L’économie de l’URSS
Concurrente des « Que sais-je ? », la collection « Repères » demande des synthèses sur les grands problèmes actuels aux meilleurs experts. Elle publie sous la signature de Gérard Duchêne un excellent dossier sur l’économie soviétique. Professeur de faculté, l’auteur s’est spécialisé dans l’étude économique de l’URSS, et plus particulièrement du budget de la Défense. À ce titre, sa compétence est reconnue dans les milieux militaires français et alliés, et il participe au Groupe d’études et de recherche sur la stratégie soviétique (Gerss). Son petit livre sera apprécié des non-spécialistes, car il présente de façon claire et concise un problème complexe.
Dans l’introduction, consacrée à la construction du système, à l’idéologie et à la sociologie, Gérard Duchêne montre comment le parti, voulant édifier une société nouvelle, unifiée et prolétarienne, n’a pas obtenu l’adhésion populaire et ne s’est maintenu au pouvoir que par la répression. La quête de l’unité est devenue le contrôle total d’une classe bureaucratique sur une société désorganisée, atomisée, « une des plus individualistes au monde ». Il est vrai cependant que « la population (surtout russe) tire une fierté patriotique du statut de superpuissance… le socialisme est aussi un nationalisme. Le peuple accepte le régime imposé… qui se traduit par un faible niveau de vie, et par l’absence de libertés : il bénéficie de rythmes de travail faibles, de la sécurité totale de l’emploi, de ressources et d’une protection sociale modestes… Tel est le compromis social implicite qui fait fonctionner l’URSS depuis plus de trente ans ».
L’économie de l’URSS ne peut donc « être comprise que par référence au politique et à l’idéologie », ce qui explique le rôle du parti, l’importance de la Défense nationale, ainsi que les comportements d’ajustement individuel aux décisions arbitraires du pouvoir.
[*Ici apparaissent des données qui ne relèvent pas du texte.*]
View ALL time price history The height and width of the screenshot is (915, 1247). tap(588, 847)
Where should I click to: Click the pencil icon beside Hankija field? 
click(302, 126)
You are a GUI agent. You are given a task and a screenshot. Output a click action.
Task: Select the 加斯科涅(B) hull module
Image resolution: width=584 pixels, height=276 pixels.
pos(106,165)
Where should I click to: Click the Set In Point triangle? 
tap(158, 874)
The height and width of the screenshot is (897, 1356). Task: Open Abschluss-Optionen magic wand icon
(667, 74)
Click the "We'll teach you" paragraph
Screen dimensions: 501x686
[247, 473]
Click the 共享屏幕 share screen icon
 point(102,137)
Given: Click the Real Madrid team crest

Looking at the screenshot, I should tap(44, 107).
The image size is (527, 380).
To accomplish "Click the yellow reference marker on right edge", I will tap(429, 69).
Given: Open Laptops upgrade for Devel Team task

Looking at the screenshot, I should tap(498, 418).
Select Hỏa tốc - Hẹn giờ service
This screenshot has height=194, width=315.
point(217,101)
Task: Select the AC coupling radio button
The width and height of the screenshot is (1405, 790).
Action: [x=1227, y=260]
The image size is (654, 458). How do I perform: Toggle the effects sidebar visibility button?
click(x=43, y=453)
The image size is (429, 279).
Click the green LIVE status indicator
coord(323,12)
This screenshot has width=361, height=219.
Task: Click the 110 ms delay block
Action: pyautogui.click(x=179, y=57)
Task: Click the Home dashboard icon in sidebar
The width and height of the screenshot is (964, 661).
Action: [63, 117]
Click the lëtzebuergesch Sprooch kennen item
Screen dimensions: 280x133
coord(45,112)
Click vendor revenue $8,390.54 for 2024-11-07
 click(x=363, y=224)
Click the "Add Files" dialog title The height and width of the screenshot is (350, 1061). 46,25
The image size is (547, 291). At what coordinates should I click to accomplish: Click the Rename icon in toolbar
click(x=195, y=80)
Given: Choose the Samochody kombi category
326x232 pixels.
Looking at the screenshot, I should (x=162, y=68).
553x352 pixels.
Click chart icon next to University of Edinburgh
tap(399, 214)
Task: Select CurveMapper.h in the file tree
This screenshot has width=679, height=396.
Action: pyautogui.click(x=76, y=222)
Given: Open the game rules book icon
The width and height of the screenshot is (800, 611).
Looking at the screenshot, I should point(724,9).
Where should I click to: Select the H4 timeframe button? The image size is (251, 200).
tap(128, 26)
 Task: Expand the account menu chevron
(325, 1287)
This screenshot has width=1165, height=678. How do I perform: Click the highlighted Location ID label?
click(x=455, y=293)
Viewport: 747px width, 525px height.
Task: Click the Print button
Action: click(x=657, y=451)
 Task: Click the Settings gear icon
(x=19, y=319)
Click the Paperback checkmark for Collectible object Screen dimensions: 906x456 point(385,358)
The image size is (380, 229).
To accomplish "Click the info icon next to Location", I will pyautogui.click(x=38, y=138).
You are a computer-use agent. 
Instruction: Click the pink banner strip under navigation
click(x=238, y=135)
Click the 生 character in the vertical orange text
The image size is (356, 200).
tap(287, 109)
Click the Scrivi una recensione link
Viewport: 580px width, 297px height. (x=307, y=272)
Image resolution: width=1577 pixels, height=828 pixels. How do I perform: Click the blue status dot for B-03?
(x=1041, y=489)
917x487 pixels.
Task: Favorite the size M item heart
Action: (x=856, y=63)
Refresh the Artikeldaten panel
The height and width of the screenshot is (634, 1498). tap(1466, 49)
Gérard Duchêne décrit successivement les institutions économiques : comités d’État, ministères, unités de production, coopératives en tous genres. Face au parti propriétaire d’un État-monopole, les ménages conservent une certaine marge d’autonomie. Mais la fixation autoritaire des prix et des salaires, sans tenir compte du marché, provoque des situations de pénurie du travail, et de rationnement. Les objectifs prioritaires de la planification, irréalistes, ne correspondent pas aux besoins de la population. « Ainsi s’esquisse une partition de l’économie en trois grands domaines ». Le premier est celui de la planification officielle, non prioritaire, politique de la pénurie et du surinvestissement, créatrice d’une économie parallèle gérée par les entreprises, sans productivité ni qualité des produits ; elle équivaut aux trois quarts du revenu national. La deuxième économie est celle du secteur privé légal (les lopins individuels) et illégal (le marché noir), correspondant à 10 % du revenu national. La troisième économie est celle des « biens de destruction », la seule qui réponde aux normes du plan et à la demande des acheteurs, parce qu’elle est stimulée par la concurrence américaine.
La partie la plus intéressante du livre est sans doute l’analyse de « la réforme radicale » annoncée par Gorbatchev, qui pourrait arrêter la dégradation de la croissance, et transformer l’économie en une sorte de marché à la hongroise, en introduisant la recherche du profit et de la valeur ajoutée, en adoptant des prix souples, des salaires différenciés et une gestion décentralisée. Mais Gérard Duchêne observe que les transformations sont encore modestes, plus administratives qu’économiques. Il estime que la marge de manœuvre de Gorbatchev est très étroite – comme autrefois celles de Khrouchtchev et de Brejnev – car elle implique un recul du parti et des « noyaux durs » de l’économie. Il n’exclut donc pas « le maintien d’un système certes archaïque, mais qui a fait la preuve de son efficacité pour parvenir à ses objectifs idéologiques ».